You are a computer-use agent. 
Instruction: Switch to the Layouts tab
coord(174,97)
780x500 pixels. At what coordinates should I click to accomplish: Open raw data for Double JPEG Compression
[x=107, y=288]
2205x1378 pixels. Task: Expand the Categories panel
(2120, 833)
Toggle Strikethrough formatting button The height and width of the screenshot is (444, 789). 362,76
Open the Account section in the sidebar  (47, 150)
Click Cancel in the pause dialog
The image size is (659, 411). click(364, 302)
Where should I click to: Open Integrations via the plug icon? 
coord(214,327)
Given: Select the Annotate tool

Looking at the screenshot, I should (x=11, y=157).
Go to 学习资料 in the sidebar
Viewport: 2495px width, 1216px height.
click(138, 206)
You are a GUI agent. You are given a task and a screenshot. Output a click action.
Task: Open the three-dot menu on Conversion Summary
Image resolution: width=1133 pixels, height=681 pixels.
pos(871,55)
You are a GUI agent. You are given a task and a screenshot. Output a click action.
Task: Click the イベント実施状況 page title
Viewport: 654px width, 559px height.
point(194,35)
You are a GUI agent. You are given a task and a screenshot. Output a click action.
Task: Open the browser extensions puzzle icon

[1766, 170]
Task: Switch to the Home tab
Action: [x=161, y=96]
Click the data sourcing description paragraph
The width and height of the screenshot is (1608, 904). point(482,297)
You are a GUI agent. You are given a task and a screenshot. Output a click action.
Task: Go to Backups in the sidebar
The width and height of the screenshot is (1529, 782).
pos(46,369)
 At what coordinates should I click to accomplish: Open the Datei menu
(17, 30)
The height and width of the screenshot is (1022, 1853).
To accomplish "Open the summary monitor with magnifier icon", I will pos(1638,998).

————

* _Instructions to follow_
Nothing in the records may change; write them out again in full.

* _Reply_
You are a computer-use agent. 
Instruction: Switch to the Layouts tab
coord(174,97)
780x500 pixels. At what coordinates should I click to accomplish: Open raw data for Double JPEG Compression
[x=107, y=288]
2205x1378 pixels. Task: Expand the Categories panel
(2120, 833)
Toggle Strikethrough formatting button The height and width of the screenshot is (444, 789). 362,76
Open the Account section in the sidebar  (47, 150)
Click Cancel in the pause dialog
The image size is (659, 411). click(364, 302)
Where should I click to: Open Integrations via the plug icon? 
coord(214,327)
Given: Select the Annotate tool

Looking at the screenshot, I should (x=11, y=157).
Go to 学习资料 in the sidebar
Viewport: 2495px width, 1216px height.
click(138, 206)
You are a GUI agent. You are given a task and a screenshot. Output a click action.
Task: Open the three-dot menu on Conversion Summary
Image resolution: width=1133 pixels, height=681 pixels.
pos(871,55)
You are a GUI agent. You are given a task and a screenshot. Output a click action.
Task: Click the イベント実施状況 page title
Viewport: 654px width, 559px height.
point(194,35)
You are a GUI agent. You are given a task and a screenshot. Output a click action.
Task: Open the browser extensions puzzle icon

[1766, 170]
Task: Switch to the Home tab
Action: [x=161, y=96]
Click the data sourcing description paragraph
The width and height of the screenshot is (1608, 904). point(482,297)
You are a GUI agent. You are given a task and a screenshot. Output a click action.
Task: Go to Backups in the sidebar
The width and height of the screenshot is (1529, 782).
pos(46,369)
 At what coordinates should I click to accomplish: Open the Datei menu
(17, 30)
The height and width of the screenshot is (1022, 1853).
To accomplish "Open the summary monitor with magnifier icon", I will pos(1638,998).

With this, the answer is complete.